==== Textauszug ====

Interview mit Hubert Burda

"Wir dürfen niemals zufrieden sein, auch nicht an der LMU und der TU": Hubert Burda.

(Foto: Foto: dpa)

SZ: Herr Burda, vor acht Jahren gab es heftige Proteste gegen den neu eingeführten Hochschulrat. Professoren und Studenten sahen in den externen Beratern aus der Wirtschaft eine Gefahr für die Freiheit von Forschung und Lehre; Professoren warnten vor einem "Feierabend-Aufsichtsgremium ohne demokratische Legitimation". Wie kamen Sie damit zurecht?

Burda: Anfangs war in der Tat zu spüren, dass die Hochschulen fürchteten, sie würden nun so etwas wie einen Aufsichtsrat bekommen. Das war an der LMU nicht anders. Glücklicherweise hat uns der damalige Rektor Andreas Heldrich mit seinem feinen Gespür sehr geholfen. Dadurch konnten wir den Sachverstand, den wir aus der Wirtschaft hatten, doch recht schnell einbringen.

SZ: Der Hochschulrat sollte die Universität fit für die Zukunft machen. Was musste sich an der LMU ändern?

Burda: Die Kommunikation innerhalb der Universität, aber auch zwischen Ministerium und Hochschule scheint mir deutlich besser geworden zu sein - denn der Hochschulrat war eine neue Plattform zum Austausch. Davor gab es zu wenig Kommunikation zwischen der Universitätsführung und dem Staat als dem Geldgeber für die Hochschulen. Jetzt redete man über konkrete Ziele: Was wollt ihr bauen? Was soll das kosten? Wie lange dauert das?

SZ: Sie haben ja aus Sicht des Unternehmers eine fremde Welt mit ganz eigenen Abläufen betreten.

Burda: Ich denke, unsere Beratung hatte bald sichtbare Erfolge, besonders in den zukunftsträchtigen Forschungsbereichen wie der Medizin. Hier stellte sich zum Beispiel sehr schnell die Frage: Was geschieht mit dem Vorklinikum der LMU in der Innenstadt? Wir haben uns das damals angesehen, und der Besuch endete mit dem Fazit: "Hier kann kein Nobelpreis entstehen." Heute gibt es in Martinsried und Großhadern optimale Forschungsbedingungen. Uns war aber auch klar, dass man der LMU ihre Stammkompetenz lassen muss, also die Geisteswissenschaften. Da haben wir uns nie eingemischt, genauso wenig wie bei Personalentscheidungen. Dazu fehlt uns ja die Kompetenz. Aber wir haben immer auf schnelle Entscheidungen gedrängt. Manche Positionen blieben damals ja zwei, drei Jahre unbesetzt.

==== Extrahierte Daten ====

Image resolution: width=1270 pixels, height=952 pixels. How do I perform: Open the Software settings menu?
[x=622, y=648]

====
==== Extrahierte Daten ====

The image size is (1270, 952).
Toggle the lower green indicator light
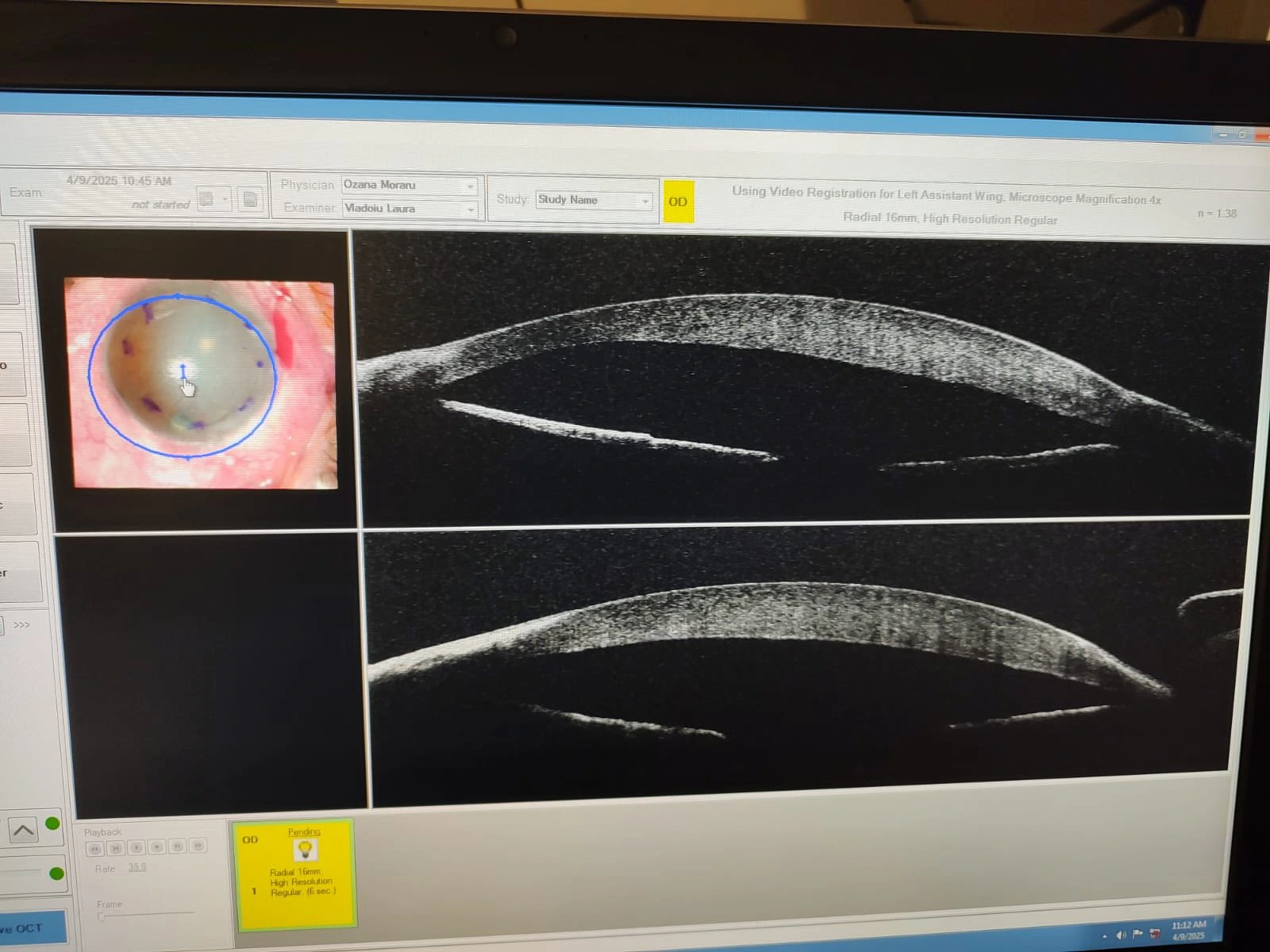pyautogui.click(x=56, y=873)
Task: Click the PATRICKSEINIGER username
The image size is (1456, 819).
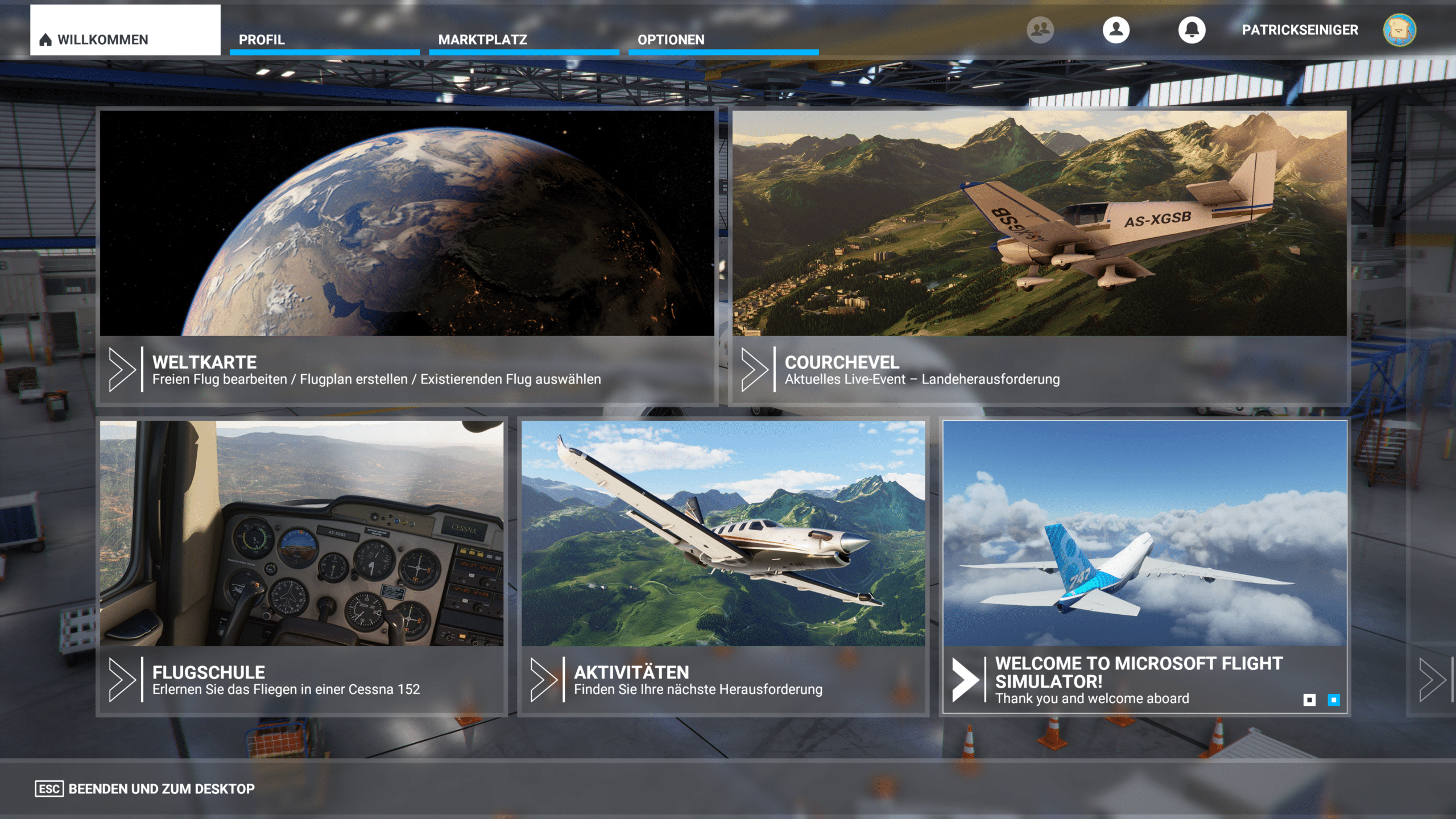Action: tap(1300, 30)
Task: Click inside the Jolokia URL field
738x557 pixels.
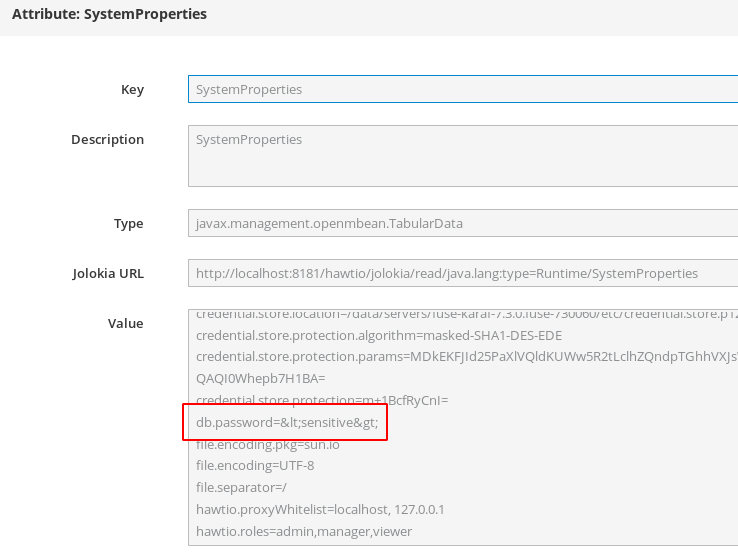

====

Aufgabenstellung:
Prüfe anhand des Interviews mit Hubert Burda, ob die folgenden Aussagen zutreffen, und antworte jeweils mit Ja oder Nein sowie den entscheidenden Worten des Interviews als wörtlichem Zitat. 1. Vor der Einführung des Hochschulrats gab es zu wenig Kommunikation zwischen der Universitätsführung und dem Staat. 2. Der Hochschulrat hat bei Personalentscheidungen mitgeredet. 3. Der Besuch des Vorklinikums der LMU in der Innenstadt endete mit einem positiven Urteil.

Lösung:
1. Ja: „Davor gab es zu wenig Kommunikation zwischen der Universitätsführung und dem Staat als dem Geldgeber für die Hochschulen.“
2. Nein: „Da haben wir uns nie eingemischt, genauso wenig wie bei Personalentscheidungen.“
3. Nein: „Hier kann kein Nobelpreis entstehen.“